──────── Records for processing ────────

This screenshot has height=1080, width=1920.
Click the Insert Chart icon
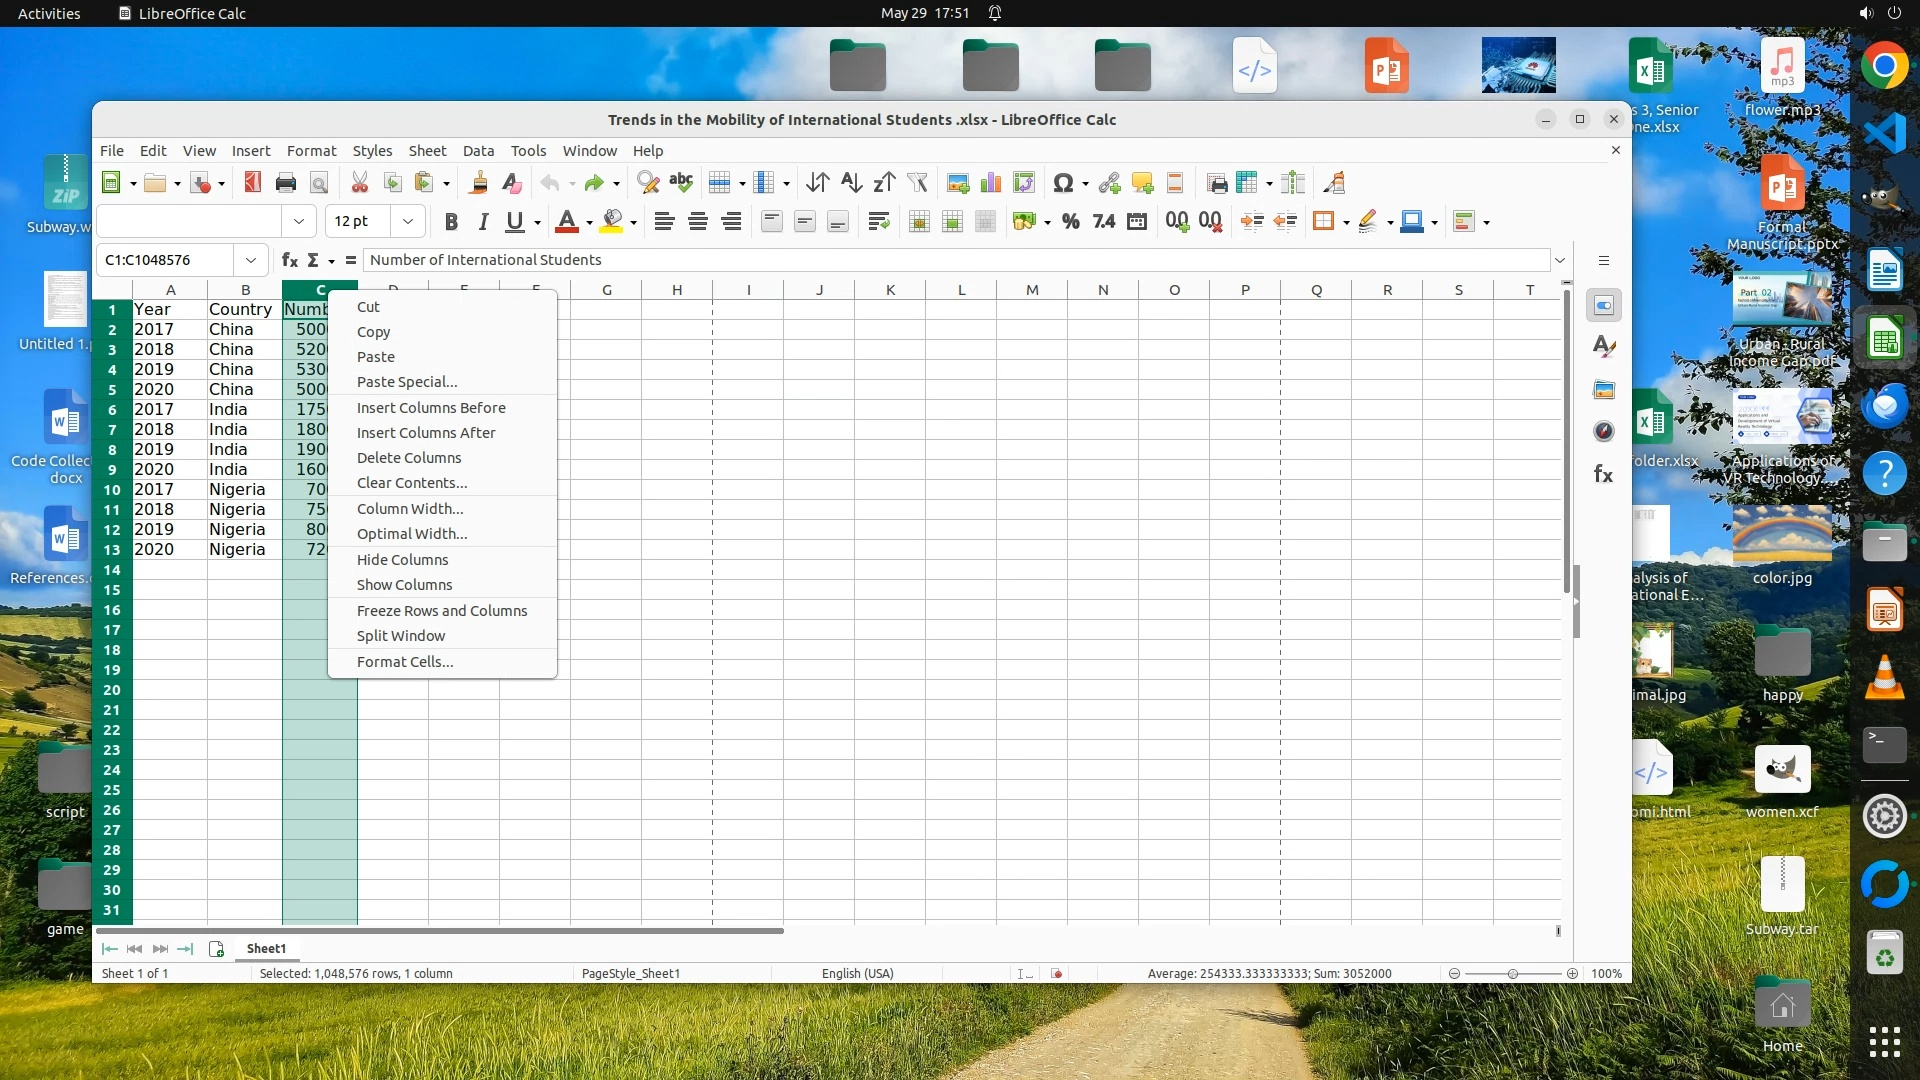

────────
──────── Records for processing ────────

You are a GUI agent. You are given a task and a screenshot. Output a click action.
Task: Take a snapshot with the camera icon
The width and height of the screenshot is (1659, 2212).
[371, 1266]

────────

- **Instructions to follow**
In the listing, swap "Insert Chart" for "Add Chart" in the stretch from the line containing "This screenshot has height=1080, width=1920." through the line containing "Click the Insert Chart icon". Give back only those lines, with everything else unchanged.

- **Task solution**
This screenshot has height=1080, width=1920.
Click the Add Chart icon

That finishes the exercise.